"A story of betrayal. And hubris."

The Master Betrayed is a multimedia story comprising of 18 episodes. It brings together three mediums, podcasting, animation and journaling, into one narrative. The story is built around a 10 hour conversation recorded in 2017 with renowned psychiatrist and philosopher, Iain McGilchrist. It is well known that a balance needs to be struck between a mechanistic, tidy, concrete way of attending to the world, and a more grounded, fluid and organic disposition. Iain McGilchrist argues in his book The Master and His Emissary that these two ways of attending to the world are embodied and represented by the two hemispheres in the brain, and that the left hemisphere, the emissary, has overcome its master. The Master Betrayed examines and elucidates that thesis.

Chapter 1 - Animation

Talisker House

Meet Iain McGilchrist and get a sense for Talisker House, where the story begins.
Directed by Angelica Lena
Chapter 1 - Podcast
A 20 minute desert island disk style interview.
Iain McGilchrist talks about his family and education,
and shares his favourite music and places.
Chapter 1: Journal

Welcome to The Master Betrayed. In this first episode, we travel to the Isle of Skye in Scotland to meet philosopher Iain McGilchrist. After living for years in South London, McGilchrist came across his current home, Talisker House, whilst on a trip with his then wife to explore Skye. Stumbling across the house, he was captivated by the beauty of the setting and the history of the house itself (writers Johnson and Boswell stayed in 1773 on their trip to the Highlands). A fortuitous google of “homes for sale in Scotland” brought him back to Talisker some years later, and this is where we now find him. McGilchrist and his brother infact decided many years ago that one must live on a Scottish island and the other a Greek one, being according to them the two most magical places to live. Some might say Iain pulled the short straw, but he is happy with his lot, content with observing a landscape that is ever changing. 

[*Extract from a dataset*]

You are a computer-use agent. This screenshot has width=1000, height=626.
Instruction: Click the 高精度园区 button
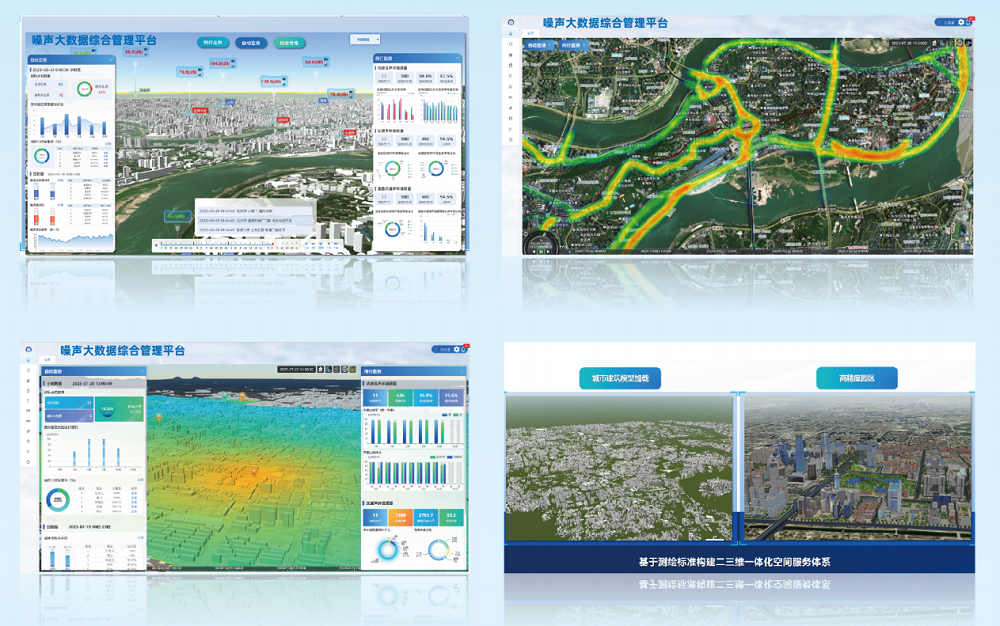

Iain McGilchrist read English at Oxford. After graduation he became a Fellow at All Souls college, and spent the next 7 years pursuing research and critiquing literary criticism. It is here that he first becomes engaged with the “mind body problem” in relation to literary criticism, which he believes is done in a “too disembodied way”. His time at Oxford was marked by a sense of, as he describes it, Gladiatorial debate, as well as the formation of life-long friendships with colleagues. His three children are dotted across the world, one in California, one in London, and the third in Brighton. Whilst his daughter’s proficiency at skateboarding is something of a surprise to learn about, his sons love of rock music is less so, given that music is “key” to The Master And his Emissary. In fact, McGilchrist would spend his Tuesday nights as a young man singing Renaissance church music in a choir, followed by rock and roll dancing on a Wednesday. He describes the “out of this world” experience of his choir singing, whereby the chorists would wander the room whilst singing, coming close to another part and moving away again - a demonstration of McGilchrist’s desire for and appreciation of embodied experience.